Background: [D-Ala(2), D-Leu(5)] enkephalin (DADLE) is a synthetic delta class of opioid and is reported to induce hibernation as well as hibernation induction trigger (HIT) in the serum of hibernating mammals. DADLE and HIT have been demonstrated to protect the heart, lung, and jejunum against ischemia-reperfusion (I-R) injury. In the present study, we examined the effect of DADLE on I-R injury of the liver in rats.
Methods: After administration of DADLE (DADLE group) or normal saline as a vehicle (Control group), partial hepatic ischemia was induced by occluding the vessels supplying 92% of the liver for 45 min, followed by declamping the vessels and resection of the non-ischemic lobe. After 120 min of reperfusion, serum glutamic-pyruvic transaminase (GPT), hyaluronic acid (HA) levels, and concentrations of malondialdehyde (MDA) of the liver tissue were measured. Additionally, bile output from the ischemic lobes was measured after reperfusion.
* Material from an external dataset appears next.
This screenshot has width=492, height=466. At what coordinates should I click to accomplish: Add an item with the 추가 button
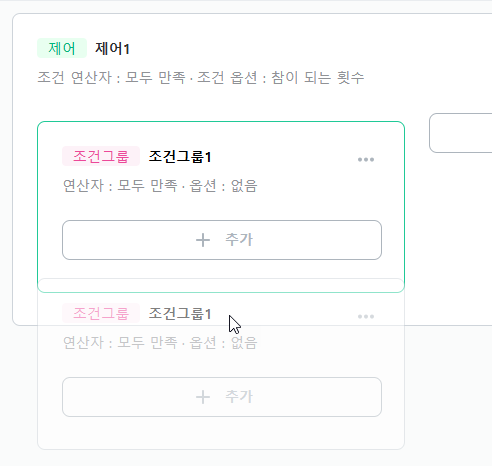pos(222,240)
Results: GPT levels were significantly lower in the DADLE group as compared to those of the Control group (P < 0.05), but the serum levels of HA were not different between the two groups. The concentrations of MDA of the liver tissue were significantly lower in the DADLE group than in the Control group (P < 0.01). The bile output after reperfusion was not significantly different between the two groups.
Conclusions: DADLE protects against I-R injury in hepatocytes, but not in the sinusoidal endothelial cells of the liver in rats. An anti-oxidative effect is suggested to be responsible for this effect.